Recorded data:
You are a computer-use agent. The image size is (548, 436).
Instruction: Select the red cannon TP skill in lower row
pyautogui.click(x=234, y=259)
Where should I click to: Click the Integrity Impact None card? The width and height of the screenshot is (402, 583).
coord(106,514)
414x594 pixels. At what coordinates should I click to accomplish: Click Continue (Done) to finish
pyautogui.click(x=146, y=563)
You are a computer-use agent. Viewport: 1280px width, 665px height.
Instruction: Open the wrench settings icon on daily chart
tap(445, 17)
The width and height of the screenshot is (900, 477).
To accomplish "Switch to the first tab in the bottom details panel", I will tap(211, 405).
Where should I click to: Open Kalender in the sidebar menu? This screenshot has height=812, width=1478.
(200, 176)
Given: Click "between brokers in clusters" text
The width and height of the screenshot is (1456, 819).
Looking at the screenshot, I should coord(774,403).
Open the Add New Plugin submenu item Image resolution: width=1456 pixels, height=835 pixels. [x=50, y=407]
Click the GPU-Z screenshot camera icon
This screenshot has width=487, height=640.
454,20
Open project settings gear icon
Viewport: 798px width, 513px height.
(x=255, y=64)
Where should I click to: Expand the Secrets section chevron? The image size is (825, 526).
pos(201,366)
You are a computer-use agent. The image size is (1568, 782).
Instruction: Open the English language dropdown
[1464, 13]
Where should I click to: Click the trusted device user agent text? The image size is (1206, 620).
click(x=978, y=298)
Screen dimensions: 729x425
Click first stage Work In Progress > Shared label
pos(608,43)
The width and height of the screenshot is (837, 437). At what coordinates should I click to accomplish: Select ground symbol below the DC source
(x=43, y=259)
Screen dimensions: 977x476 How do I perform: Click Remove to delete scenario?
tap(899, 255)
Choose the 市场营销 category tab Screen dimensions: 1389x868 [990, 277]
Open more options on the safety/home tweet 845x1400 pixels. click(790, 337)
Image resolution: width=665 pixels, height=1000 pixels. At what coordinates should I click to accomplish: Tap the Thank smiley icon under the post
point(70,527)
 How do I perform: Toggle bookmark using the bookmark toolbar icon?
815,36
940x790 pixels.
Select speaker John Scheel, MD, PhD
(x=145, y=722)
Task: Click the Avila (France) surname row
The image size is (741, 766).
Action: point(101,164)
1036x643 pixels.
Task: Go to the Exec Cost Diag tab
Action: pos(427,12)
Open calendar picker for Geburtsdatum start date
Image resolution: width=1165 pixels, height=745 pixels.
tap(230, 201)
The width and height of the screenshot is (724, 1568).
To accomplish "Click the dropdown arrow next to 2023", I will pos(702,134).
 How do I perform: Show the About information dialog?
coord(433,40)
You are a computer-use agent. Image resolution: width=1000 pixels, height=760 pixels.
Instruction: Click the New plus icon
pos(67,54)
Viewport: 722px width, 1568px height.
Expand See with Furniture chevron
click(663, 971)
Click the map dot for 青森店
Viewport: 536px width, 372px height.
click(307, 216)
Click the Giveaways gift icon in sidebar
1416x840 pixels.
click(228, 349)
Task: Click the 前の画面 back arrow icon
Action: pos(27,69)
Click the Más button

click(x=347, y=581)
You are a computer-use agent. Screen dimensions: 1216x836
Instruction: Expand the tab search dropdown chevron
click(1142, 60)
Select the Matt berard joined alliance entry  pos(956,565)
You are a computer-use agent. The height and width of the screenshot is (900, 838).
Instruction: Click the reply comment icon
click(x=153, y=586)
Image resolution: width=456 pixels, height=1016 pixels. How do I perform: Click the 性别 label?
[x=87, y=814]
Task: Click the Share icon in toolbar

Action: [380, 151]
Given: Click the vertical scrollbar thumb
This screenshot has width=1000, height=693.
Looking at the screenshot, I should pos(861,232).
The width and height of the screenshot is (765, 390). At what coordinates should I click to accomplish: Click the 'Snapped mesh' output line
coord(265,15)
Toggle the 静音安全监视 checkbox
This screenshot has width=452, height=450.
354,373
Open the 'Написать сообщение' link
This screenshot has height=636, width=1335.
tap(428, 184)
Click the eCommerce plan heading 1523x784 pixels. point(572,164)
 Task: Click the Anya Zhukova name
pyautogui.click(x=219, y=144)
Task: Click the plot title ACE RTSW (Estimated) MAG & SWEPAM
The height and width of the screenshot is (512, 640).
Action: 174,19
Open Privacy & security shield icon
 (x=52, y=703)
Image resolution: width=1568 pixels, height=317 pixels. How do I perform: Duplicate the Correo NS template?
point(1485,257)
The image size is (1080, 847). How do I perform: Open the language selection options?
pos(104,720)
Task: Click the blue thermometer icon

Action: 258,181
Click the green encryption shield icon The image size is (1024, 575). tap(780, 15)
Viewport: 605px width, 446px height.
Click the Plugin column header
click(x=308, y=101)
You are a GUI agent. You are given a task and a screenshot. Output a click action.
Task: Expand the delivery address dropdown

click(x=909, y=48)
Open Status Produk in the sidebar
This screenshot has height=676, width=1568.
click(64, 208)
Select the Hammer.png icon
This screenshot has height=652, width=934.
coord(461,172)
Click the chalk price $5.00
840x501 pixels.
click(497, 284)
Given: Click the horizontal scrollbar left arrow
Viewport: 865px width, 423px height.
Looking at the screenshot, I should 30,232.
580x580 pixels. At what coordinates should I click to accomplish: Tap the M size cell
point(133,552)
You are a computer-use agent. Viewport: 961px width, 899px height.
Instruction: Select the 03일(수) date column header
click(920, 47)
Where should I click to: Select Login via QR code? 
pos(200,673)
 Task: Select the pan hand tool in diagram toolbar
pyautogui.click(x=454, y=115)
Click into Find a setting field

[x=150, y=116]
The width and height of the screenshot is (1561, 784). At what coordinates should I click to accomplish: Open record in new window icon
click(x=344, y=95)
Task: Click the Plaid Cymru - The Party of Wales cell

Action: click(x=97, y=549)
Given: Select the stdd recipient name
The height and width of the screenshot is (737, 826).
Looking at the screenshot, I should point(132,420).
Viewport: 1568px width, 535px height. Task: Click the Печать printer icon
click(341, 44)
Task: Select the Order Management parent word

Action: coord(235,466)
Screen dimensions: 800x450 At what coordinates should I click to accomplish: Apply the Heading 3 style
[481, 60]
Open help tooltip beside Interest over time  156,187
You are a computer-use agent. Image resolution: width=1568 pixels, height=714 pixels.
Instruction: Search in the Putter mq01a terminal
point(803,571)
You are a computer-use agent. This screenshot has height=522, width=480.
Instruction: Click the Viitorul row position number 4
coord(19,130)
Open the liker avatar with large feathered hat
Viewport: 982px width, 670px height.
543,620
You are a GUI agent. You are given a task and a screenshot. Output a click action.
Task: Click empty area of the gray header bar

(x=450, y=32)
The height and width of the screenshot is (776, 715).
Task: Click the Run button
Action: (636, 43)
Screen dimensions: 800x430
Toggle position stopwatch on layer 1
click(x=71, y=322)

--- ABOUT THIS EXERCISE ---
None of the lines above may be skipped. Transcribe each one exactly.

--- OUTPUT OF THE EXERCISE ---
You are a computer-use agent. The image size is (548, 436).
Instruction: Select the red cannon TP skill in lower row
pyautogui.click(x=234, y=259)
Where should I click to: Click the Integrity Impact None card? The width and height of the screenshot is (402, 583).
coord(106,514)
414x594 pixels. At what coordinates should I click to accomplish: Click Continue (Done) to finish
pyautogui.click(x=146, y=563)
You are a computer-use agent. Viewport: 1280px width, 665px height.
Instruction: Open the wrench settings icon on daily chart
tap(445, 17)
The width and height of the screenshot is (900, 477).
To accomplish "Switch to the first tab in the bottom details panel", I will tap(211, 405).
Where should I click to: Open Kalender in the sidebar menu? This screenshot has height=812, width=1478.
(200, 176)
Given: Click "between brokers in clusters" text
The width and height of the screenshot is (1456, 819).
Looking at the screenshot, I should coord(774,403).
Open the Add New Plugin submenu item Image resolution: width=1456 pixels, height=835 pixels. [x=50, y=407]
Click the GPU-Z screenshot camera icon
This screenshot has width=487, height=640.
454,20
Open project settings gear icon
Viewport: 798px width, 513px height.
(x=255, y=64)
Where should I click to: Expand the Secrets section chevron? The image size is (825, 526).
pos(201,366)
You are a computer-use agent. The image size is (1568, 782).
Instruction: Open the English language dropdown
[1464, 13]
Where should I click to: Click the trusted device user agent text? The image size is (1206, 620).
click(x=978, y=298)
Screen dimensions: 729x425
Click first stage Work In Progress > Shared label
pos(608,43)
The width and height of the screenshot is (837, 437). At what coordinates should I click to accomplish: Select ground symbol below the DC source
(x=43, y=259)
Screen dimensions: 977x476 How do I perform: Click Remove to delete scenario?
tap(899, 255)
Choose the 市场营销 category tab Screen dimensions: 1389x868 [990, 277]
Open more options on the safety/home tweet 845x1400 pixels. click(790, 337)
Image resolution: width=665 pixels, height=1000 pixels. At what coordinates should I click to accomplish: Tap the Thank smiley icon under the post
point(70,527)
 How do I perform: Toggle bookmark using the bookmark toolbar icon?
815,36
940x790 pixels.
Select speaker John Scheel, MD, PhD
(x=145, y=722)
Task: Click the Avila (France) surname row
The image size is (741, 766).
Action: point(101,164)
1036x643 pixels.
Task: Go to the Exec Cost Diag tab
Action: pos(427,12)
Open calendar picker for Geburtsdatum start date
Image resolution: width=1165 pixels, height=745 pixels.
tap(230, 201)
The width and height of the screenshot is (724, 1568).
To accomplish "Click the dropdown arrow next to 2023", I will pos(702,134).
 How do I perform: Show the About information dialog?
coord(433,40)
You are a computer-use agent. Image resolution: width=1000 pixels, height=760 pixels.
Instruction: Click the New plus icon
pos(67,54)
Viewport: 722px width, 1568px height.
Expand See with Furniture chevron
click(663, 971)
Click the map dot for 青森店
Viewport: 536px width, 372px height.
click(307, 216)
Click the Giveaways gift icon in sidebar
1416x840 pixels.
click(228, 349)
Task: Click the 前の画面 back arrow icon
Action: pos(27,69)
Click the Más button

click(x=347, y=581)
You are a computer-use agent. Screen dimensions: 1216x836
Instruction: Expand the tab search dropdown chevron
click(1142, 60)
Select the Matt berard joined alliance entry  pos(956,565)
You are a computer-use agent. The height and width of the screenshot is (900, 838).
Instruction: Click the reply comment icon
click(x=153, y=586)
Image resolution: width=456 pixels, height=1016 pixels. How do I perform: Click the 性别 label?
[x=87, y=814]
Task: Click the Share icon in toolbar

Action: [380, 151]
Given: Click the vertical scrollbar thumb
This screenshot has width=1000, height=693.
Looking at the screenshot, I should pos(861,232).
The width and height of the screenshot is (765, 390). At what coordinates should I click to accomplish: Click the 'Snapped mesh' output line
coord(265,15)
Toggle the 静音安全监视 checkbox
This screenshot has width=452, height=450.
354,373
Open the 'Написать сообщение' link
This screenshot has height=636, width=1335.
tap(428, 184)
Click the eCommerce plan heading 1523x784 pixels. point(572,164)
 Task: Click the Anya Zhukova name
pyautogui.click(x=219, y=144)
Task: Click the plot title ACE RTSW (Estimated) MAG & SWEPAM
The height and width of the screenshot is (512, 640).
Action: 174,19
Open Privacy & security shield icon
 (x=52, y=703)
Image resolution: width=1568 pixels, height=317 pixels. How do I perform: Duplicate the Correo NS template?
point(1485,257)
The image size is (1080, 847). How do I perform: Open the language selection options?
pos(104,720)
Task: Click the blue thermometer icon

Action: 258,181
Click the green encryption shield icon The image size is (1024, 575). tap(780, 15)
Viewport: 605px width, 446px height.
Click the Plugin column header
click(x=308, y=101)
You are a GUI agent. You are given a task and a screenshot. Output a click action.
Task: Expand the delivery address dropdown

click(x=909, y=48)
Open Status Produk in the sidebar
This screenshot has height=676, width=1568.
click(64, 208)
Select the Hammer.png icon
This screenshot has height=652, width=934.
coord(461,172)
Click the chalk price $5.00
840x501 pixels.
click(497, 284)
Given: Click the horizontal scrollbar left arrow
Viewport: 865px width, 423px height.
Looking at the screenshot, I should 30,232.
580x580 pixels. At what coordinates should I click to accomplish: Tap the M size cell
point(133,552)
You are a computer-use agent. Viewport: 961px width, 899px height.
Instruction: Select the 03일(수) date column header
click(920, 47)
Where should I click to: Select Login via QR code? 
pos(200,673)
 Task: Select the pan hand tool in diagram toolbar
pyautogui.click(x=454, y=115)
Click into Find a setting field

[x=150, y=116]
The width and height of the screenshot is (1561, 784). At what coordinates should I click to accomplish: Open record in new window icon
click(x=344, y=95)
Task: Click the Plaid Cymru - The Party of Wales cell

Action: click(x=97, y=549)
Given: Select the stdd recipient name
The height and width of the screenshot is (737, 826).
Looking at the screenshot, I should point(132,420).
Viewport: 1568px width, 535px height. Task: Click the Печать printer icon
click(341, 44)
Task: Select the Order Management parent word

Action: coord(235,466)
Screen dimensions: 800x450 At what coordinates should I click to accomplish: Apply the Heading 3 style
[481, 60]
Open help tooltip beside Interest over time  156,187
You are a computer-use agent. Image resolution: width=1568 pixels, height=714 pixels.
Instruction: Search in the Putter mq01a terminal
point(803,571)
You are a computer-use agent. This screenshot has height=522, width=480.
Instruction: Click the Viitorul row position number 4
coord(19,130)
Open the liker avatar with large feathered hat
Viewport: 982px width, 670px height.
543,620
You are a GUI agent. You are given a task and a screenshot. Output a click action.
Task: Click empty area of the gray header bar

(x=450, y=32)
The height and width of the screenshot is (776, 715).
Task: Click the Run button
Action: (636, 43)
Screen dimensions: 800x430
Toggle position stopwatch on layer 1
click(x=71, y=322)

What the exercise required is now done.